▶ _Work order_: Nothing but the lines below between the line holding "Image resolution: width=425, height=2576." and the line holding "Zájezdy (48, 1834)", inclusive, should appear in the answer, each set down exactly.

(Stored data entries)
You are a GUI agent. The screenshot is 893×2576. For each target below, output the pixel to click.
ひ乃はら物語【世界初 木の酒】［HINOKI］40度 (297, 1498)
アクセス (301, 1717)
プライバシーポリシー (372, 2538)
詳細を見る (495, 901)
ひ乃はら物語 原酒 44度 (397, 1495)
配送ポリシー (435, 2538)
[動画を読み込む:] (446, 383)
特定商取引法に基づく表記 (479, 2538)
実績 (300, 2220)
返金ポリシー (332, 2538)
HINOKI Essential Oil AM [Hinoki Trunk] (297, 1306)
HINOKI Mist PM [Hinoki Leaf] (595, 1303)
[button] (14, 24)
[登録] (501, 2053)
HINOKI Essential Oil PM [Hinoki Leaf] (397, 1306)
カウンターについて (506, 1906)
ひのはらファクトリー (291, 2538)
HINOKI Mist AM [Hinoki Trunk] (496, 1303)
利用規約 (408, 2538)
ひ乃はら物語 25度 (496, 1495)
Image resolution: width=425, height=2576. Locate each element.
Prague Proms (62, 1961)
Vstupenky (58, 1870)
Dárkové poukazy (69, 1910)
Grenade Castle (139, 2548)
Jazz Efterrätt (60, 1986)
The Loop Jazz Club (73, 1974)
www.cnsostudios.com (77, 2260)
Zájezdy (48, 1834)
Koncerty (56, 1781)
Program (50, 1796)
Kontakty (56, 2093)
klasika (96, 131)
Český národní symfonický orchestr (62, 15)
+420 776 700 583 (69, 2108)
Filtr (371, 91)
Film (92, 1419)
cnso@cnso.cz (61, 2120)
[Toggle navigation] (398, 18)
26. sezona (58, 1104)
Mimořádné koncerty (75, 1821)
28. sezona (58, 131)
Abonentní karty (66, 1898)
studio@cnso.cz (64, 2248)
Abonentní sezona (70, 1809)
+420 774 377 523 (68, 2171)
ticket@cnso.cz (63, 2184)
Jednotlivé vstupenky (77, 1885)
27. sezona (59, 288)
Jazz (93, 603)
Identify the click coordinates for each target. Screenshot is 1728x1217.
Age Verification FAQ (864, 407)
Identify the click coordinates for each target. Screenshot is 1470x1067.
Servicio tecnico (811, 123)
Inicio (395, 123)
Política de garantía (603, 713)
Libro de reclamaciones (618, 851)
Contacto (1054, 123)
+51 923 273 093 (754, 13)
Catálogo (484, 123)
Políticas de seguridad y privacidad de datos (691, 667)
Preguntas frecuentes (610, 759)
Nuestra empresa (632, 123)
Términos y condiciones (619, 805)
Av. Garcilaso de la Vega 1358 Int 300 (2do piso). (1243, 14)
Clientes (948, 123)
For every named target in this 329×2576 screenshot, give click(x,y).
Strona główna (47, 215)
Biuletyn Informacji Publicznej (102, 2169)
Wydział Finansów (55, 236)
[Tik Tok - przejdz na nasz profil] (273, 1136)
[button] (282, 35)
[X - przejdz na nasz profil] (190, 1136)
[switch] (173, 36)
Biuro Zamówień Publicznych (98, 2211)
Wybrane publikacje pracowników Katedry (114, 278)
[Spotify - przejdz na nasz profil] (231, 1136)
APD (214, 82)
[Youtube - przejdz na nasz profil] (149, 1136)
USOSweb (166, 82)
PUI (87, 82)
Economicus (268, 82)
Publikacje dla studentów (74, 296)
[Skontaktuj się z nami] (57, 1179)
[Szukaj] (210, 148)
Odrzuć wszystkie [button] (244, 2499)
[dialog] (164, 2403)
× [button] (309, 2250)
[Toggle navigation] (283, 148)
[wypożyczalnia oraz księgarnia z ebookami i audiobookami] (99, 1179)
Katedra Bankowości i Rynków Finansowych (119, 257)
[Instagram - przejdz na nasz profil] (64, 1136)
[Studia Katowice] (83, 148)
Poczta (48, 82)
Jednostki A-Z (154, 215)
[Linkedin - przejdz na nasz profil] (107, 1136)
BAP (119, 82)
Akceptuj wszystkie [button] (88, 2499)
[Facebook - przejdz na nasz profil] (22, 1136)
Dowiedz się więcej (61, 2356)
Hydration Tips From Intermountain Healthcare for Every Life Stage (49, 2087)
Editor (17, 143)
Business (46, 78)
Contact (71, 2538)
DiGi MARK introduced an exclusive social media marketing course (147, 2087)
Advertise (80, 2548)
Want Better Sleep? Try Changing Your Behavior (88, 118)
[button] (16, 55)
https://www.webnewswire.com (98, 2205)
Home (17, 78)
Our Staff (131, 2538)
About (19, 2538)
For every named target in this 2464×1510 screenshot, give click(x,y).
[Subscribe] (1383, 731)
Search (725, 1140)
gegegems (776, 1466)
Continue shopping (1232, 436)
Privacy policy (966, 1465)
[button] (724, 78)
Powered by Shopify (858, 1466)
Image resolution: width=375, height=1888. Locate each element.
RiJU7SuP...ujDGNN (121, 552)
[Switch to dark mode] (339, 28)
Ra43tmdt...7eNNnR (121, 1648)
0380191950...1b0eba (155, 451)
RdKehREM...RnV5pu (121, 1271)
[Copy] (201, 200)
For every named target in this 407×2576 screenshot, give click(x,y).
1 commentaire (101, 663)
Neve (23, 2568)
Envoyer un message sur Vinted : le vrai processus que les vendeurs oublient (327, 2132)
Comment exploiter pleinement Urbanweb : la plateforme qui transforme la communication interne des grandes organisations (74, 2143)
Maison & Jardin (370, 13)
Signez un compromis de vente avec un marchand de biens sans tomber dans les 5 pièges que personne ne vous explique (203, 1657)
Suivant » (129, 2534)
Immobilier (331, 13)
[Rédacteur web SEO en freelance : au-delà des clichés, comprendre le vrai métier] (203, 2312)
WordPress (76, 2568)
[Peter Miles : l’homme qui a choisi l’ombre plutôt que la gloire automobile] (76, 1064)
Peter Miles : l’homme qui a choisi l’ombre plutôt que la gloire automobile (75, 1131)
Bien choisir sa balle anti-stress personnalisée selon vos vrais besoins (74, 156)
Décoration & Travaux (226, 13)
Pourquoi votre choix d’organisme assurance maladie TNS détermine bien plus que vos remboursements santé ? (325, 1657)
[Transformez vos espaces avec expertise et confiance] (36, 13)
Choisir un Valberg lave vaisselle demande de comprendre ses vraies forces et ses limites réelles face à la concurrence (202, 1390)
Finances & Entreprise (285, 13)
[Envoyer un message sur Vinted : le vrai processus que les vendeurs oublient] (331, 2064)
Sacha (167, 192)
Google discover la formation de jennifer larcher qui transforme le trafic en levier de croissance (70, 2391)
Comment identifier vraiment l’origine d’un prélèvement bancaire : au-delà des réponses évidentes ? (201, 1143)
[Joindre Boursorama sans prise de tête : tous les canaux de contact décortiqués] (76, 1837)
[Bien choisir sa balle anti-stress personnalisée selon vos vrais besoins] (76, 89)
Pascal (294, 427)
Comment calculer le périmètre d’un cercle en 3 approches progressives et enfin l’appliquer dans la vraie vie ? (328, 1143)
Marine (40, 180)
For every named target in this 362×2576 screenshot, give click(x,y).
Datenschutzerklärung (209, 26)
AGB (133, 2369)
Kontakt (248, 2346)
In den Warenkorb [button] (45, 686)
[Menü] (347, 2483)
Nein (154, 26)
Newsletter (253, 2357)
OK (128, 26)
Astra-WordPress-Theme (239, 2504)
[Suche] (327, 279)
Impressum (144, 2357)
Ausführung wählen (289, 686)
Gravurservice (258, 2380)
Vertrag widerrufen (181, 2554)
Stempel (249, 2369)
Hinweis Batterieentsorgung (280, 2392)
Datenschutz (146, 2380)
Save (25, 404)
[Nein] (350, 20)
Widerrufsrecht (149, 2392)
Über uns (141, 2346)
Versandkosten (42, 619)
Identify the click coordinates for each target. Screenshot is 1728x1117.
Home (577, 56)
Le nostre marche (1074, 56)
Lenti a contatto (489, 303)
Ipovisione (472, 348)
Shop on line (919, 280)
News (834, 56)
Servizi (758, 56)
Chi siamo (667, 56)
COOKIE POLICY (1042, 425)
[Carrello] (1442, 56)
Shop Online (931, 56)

▶ _Output for this exercise_:
Image resolution: width=425, height=2576. Locate each element.
Prague Proms (62, 1961)
Vstupenky (58, 1870)
Dárkové poukazy (69, 1910)
Grenade Castle (139, 2548)
Jazz Efterrätt (60, 1986)
The Loop Jazz Club (73, 1974)
www.cnsostudios.com (77, 2260)
Zájezdy (48, 1834)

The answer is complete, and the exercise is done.